Buna benzer bir anlatımı İhsan Oktay Anar’ın “Suskunlar” romanında görüyoruz: Kirkor: “Asım’ın musikisi de bir garipti. Nasıl söylemeli, sanki kanunuyla aynı anda iki farklı nağme çalmaktaydı. Bu nağmeler ancak bir üstadın eseri olabilirdi. Ne var ki musikisinde ruh olmadığını söylerler.” Bağdasar hemen atıldı: “Evet! Neyzen Batın’da biliyor ki, ustacaydı ama ruh yoktu. Kanunla yapabildiği sadece ve sadece hesap ve cambazlıktı.” 

Pascal Quignard’ın ünlü yapıtı “Dünyanın Bütün Sabahları” müzikteki ruhu ve tutkuyu ustaca anlatan bir romandır. Aynı zamanda sinemaya da uyarlanmıştır.

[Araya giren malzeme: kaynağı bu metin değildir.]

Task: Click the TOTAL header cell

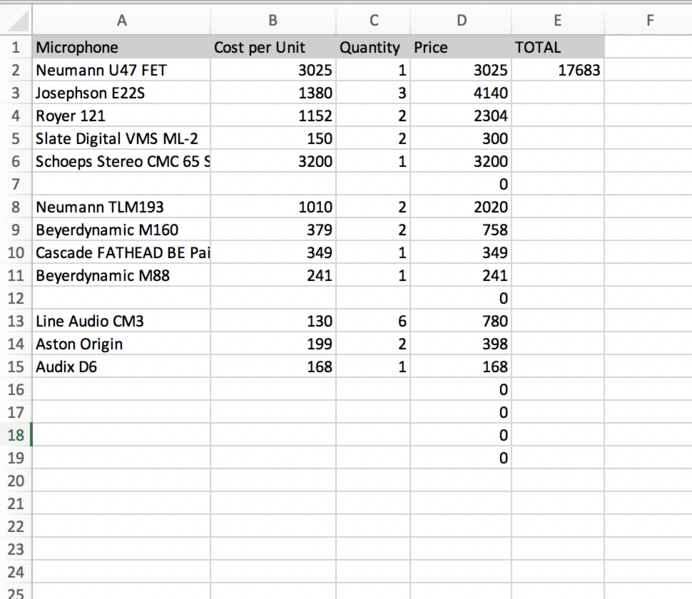Action: (x=557, y=47)
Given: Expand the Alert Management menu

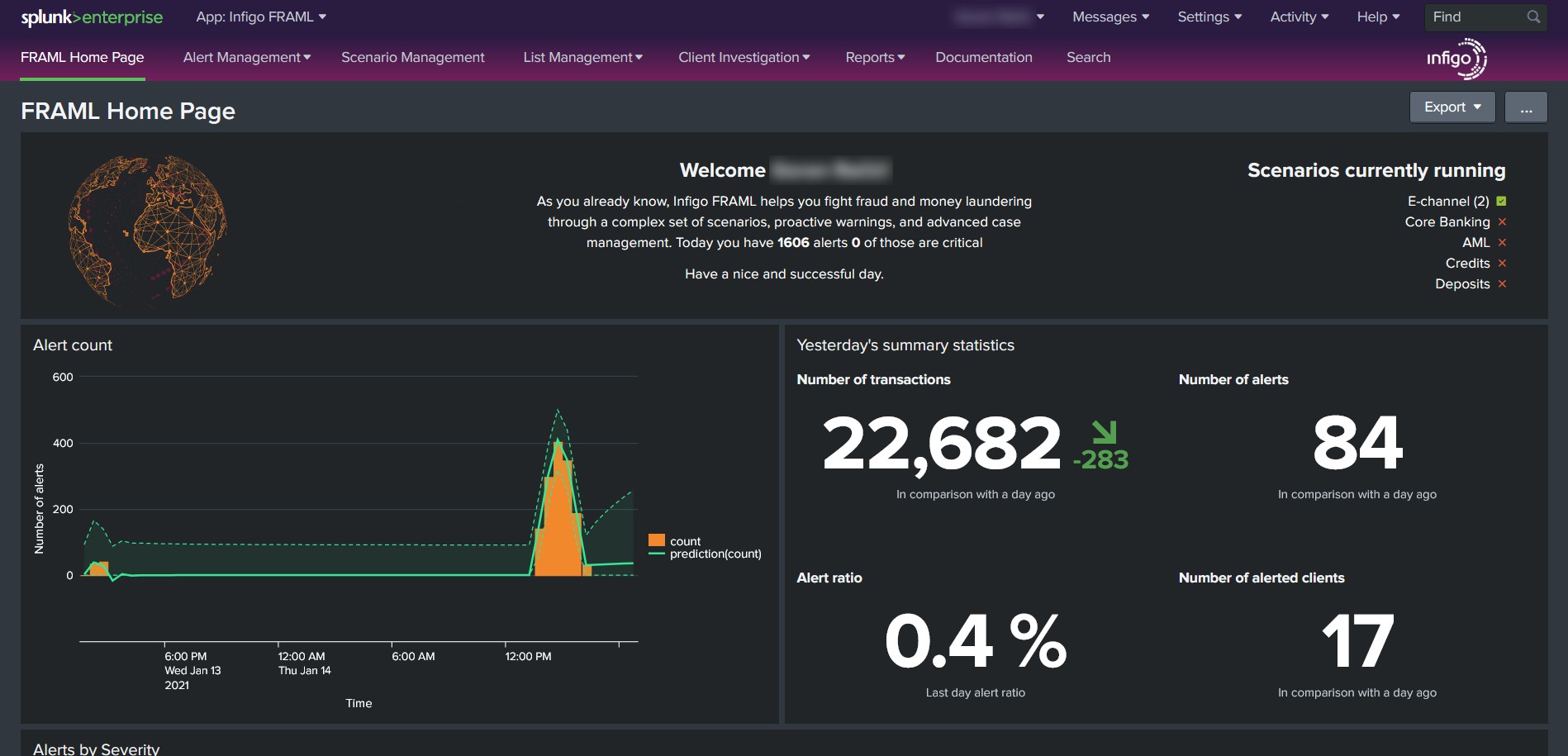Looking at the screenshot, I should click(246, 57).
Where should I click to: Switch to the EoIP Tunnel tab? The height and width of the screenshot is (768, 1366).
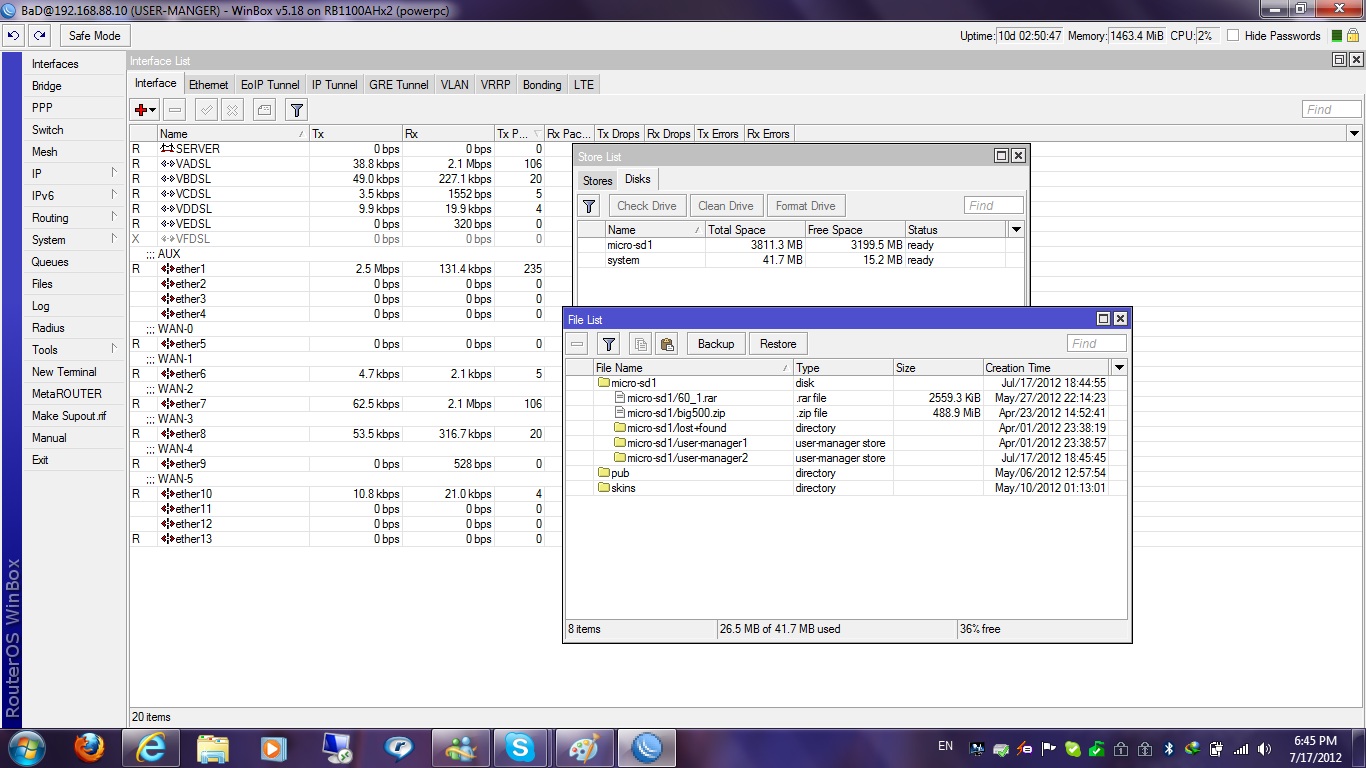(x=270, y=85)
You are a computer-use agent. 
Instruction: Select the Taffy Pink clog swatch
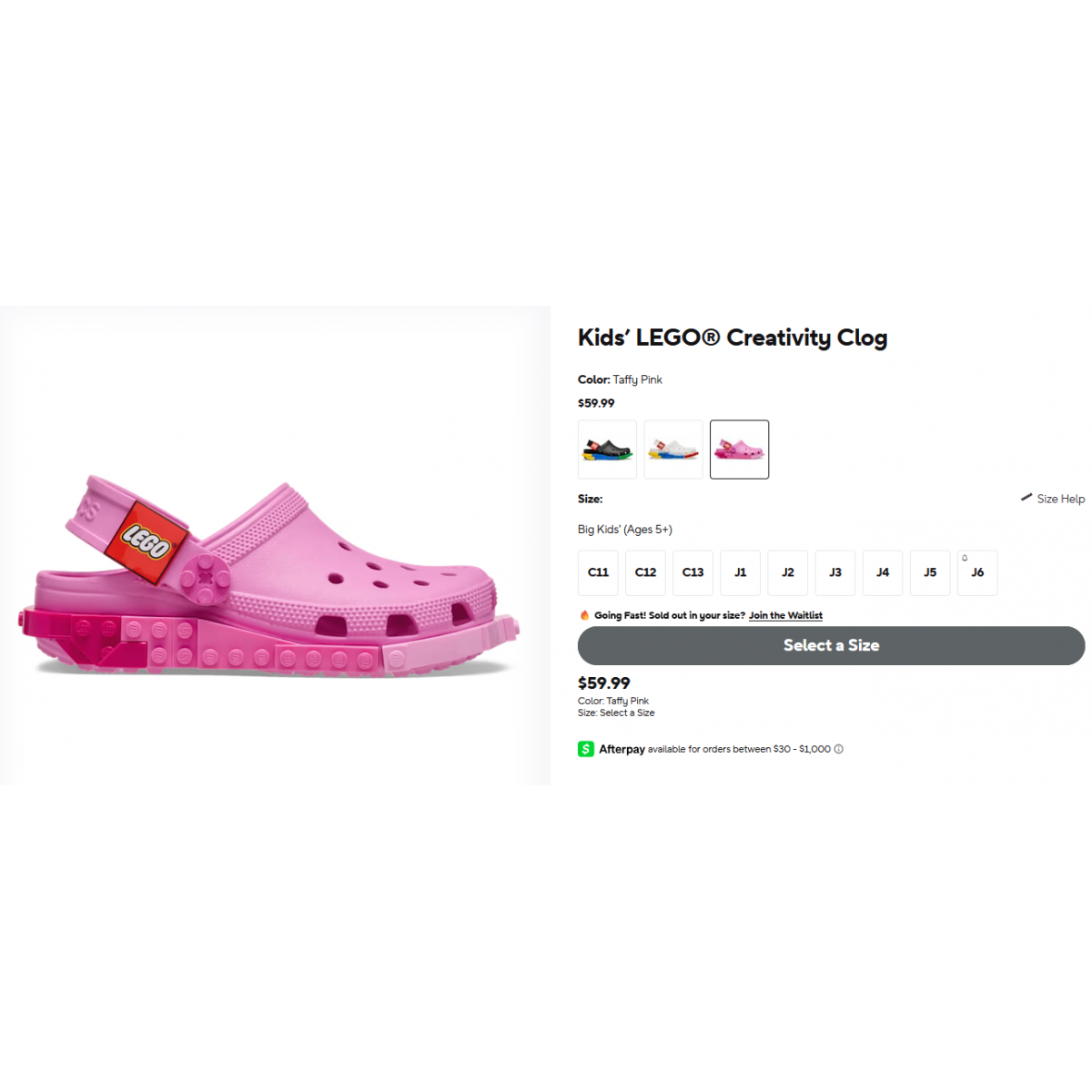click(x=739, y=450)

Colombe, “benim için sanattan da önemli bir şey var, parmaklardan da önemli, kulaktan da önemli, buluşlardan da önemli: Sürdüğüm tutkulu yaşamdır o.” Colombe bu sözlerle kendi yaşamını ve müzik felsefesini, bakış açısını ortaya koyuyor. Müziğin nerede üretildiğinin, yapıldığının bir anlamı yok. Önemli olan yaşamın da müziğin de felsefesi, ruhu, içindeki derinliği, yaşama tutkusu…

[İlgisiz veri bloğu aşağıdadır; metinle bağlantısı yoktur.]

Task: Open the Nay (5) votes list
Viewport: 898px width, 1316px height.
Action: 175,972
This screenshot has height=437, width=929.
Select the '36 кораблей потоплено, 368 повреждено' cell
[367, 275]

Colombe ile eski öğrencisi Marais arasında şöyle bir diyalog geçer:

Colombe: Kimdir o gecenin sessizliğinde iç çeken?

Marais: Saraylardan kaçıp müziği arayan biri. 

Colombe: Müzikte ne arıyorsunuz Mösyö?

Marais: Özlemlerle gözyaşlarını arıyorum. 

Colombe: Müziğin varoluş nedeni sözün söylemediği şeyi söylemek. Bu yüzden tam anlamıyla insana özgü değildir… Hele atın kendinizi ateşe. Dilin sırt çevirdikleri için küçük bir çeşme. Çocukların gölgesi için. Ayakkabıcıların çekiç darbeleri için. Çocukluktan önceki haller için. O soluksuz olduğumuz zamanlar. O ışıksız olduğumuz zamanlar. Colombe, kendi yaşama, sanat ve müzik anlayışını, felsefesini bu sözlerle anlatır. Burada insanın varlığı, varoluş çabasını ve yaşam anlayışını görüyoruz.

Kitabı okurken Colombe ile Tanburi Cemil Bey arasında ilginç bir benzerlik dikkatimi çekti:  Colombe bahçesine bir kulübe yaptırır ve orada yaşar. Cemil Bey de evinin bahçesine uzletgah adını verdiği bir kulübe yapar ve orada yaşamını sürdürür. Sanatçı yalnızdır. İçindeki derinliği dışa vurması için her şeyden uzaklaşır. İçine döner, gömülür, orada kendini, ruhunu, evrenin ritmini, anlamını arar. 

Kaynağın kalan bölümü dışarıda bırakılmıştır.